▶ [What to work on] Your answer should consist of every line in the records that holds "star".

▶ [Records]
────
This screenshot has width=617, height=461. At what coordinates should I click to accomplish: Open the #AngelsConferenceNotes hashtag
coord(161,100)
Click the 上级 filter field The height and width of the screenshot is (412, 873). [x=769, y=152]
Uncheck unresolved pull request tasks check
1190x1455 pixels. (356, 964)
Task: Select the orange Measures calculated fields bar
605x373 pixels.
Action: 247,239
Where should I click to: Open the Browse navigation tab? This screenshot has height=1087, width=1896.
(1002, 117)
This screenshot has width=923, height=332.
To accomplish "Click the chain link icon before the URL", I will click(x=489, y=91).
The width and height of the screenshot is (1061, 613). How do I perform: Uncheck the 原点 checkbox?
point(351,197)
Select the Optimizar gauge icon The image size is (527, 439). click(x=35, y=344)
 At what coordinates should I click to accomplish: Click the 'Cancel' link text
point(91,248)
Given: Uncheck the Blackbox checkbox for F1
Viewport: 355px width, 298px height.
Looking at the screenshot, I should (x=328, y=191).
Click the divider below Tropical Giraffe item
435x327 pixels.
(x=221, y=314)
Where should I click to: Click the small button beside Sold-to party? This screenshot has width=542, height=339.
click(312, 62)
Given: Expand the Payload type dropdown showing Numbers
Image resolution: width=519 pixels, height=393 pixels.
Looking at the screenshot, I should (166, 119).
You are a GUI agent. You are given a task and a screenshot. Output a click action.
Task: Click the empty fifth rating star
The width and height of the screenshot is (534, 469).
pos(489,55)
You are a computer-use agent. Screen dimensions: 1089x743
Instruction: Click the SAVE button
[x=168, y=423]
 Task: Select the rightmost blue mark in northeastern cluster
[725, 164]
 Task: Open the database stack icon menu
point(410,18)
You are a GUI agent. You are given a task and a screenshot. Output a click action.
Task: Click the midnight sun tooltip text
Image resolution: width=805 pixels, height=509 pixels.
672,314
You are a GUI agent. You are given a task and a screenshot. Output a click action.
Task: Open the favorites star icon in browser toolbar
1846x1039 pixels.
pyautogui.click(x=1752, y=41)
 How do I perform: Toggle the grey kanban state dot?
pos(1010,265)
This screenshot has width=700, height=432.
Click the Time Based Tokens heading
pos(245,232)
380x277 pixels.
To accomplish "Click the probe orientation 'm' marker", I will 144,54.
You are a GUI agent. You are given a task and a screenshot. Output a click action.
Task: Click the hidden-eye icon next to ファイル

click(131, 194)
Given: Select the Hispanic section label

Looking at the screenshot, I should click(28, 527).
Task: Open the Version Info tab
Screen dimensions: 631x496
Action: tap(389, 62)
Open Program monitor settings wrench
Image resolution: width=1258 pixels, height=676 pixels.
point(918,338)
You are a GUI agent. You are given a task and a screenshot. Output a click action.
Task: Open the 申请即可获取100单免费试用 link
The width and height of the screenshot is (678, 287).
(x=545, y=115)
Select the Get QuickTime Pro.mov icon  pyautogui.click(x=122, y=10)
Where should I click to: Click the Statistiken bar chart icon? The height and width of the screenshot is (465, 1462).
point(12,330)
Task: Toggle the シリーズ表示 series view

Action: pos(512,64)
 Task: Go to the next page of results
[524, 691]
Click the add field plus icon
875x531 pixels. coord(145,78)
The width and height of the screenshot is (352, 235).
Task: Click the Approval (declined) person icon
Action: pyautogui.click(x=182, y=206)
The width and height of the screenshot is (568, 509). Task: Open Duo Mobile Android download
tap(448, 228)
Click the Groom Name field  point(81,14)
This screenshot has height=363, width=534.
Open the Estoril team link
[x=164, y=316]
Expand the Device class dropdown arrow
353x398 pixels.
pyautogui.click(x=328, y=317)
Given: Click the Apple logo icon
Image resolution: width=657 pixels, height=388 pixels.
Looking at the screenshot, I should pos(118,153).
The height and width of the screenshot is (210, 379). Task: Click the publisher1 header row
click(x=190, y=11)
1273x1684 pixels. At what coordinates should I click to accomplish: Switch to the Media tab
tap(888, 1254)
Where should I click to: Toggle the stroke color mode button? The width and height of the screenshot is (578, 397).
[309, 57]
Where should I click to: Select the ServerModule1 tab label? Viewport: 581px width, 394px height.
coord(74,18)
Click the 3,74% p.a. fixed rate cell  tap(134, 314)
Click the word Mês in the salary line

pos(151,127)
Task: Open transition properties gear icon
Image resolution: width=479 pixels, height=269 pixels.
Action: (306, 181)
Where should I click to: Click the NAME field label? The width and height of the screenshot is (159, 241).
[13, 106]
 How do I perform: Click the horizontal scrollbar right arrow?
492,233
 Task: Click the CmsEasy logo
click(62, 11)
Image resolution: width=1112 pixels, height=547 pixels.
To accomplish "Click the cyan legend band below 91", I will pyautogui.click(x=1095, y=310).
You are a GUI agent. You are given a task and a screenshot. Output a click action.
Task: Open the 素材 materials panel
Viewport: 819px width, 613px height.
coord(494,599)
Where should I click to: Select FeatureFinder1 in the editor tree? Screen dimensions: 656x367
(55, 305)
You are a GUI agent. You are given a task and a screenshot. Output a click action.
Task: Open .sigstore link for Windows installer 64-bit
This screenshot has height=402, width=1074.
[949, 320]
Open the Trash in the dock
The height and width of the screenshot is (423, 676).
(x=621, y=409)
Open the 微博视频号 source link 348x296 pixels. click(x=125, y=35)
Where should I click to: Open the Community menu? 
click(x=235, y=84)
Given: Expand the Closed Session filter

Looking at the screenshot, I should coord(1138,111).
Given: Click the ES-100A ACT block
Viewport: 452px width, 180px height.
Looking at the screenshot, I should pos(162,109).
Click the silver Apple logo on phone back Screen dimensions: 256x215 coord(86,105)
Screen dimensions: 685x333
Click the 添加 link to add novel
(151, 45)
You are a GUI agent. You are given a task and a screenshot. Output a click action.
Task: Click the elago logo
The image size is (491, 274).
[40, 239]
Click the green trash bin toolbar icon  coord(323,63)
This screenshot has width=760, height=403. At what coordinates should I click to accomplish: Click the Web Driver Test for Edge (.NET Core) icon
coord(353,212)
────
▶ [Response below]
Task: Click the empty fifth rating star
Task: Open the favorites star icon in browser toolbar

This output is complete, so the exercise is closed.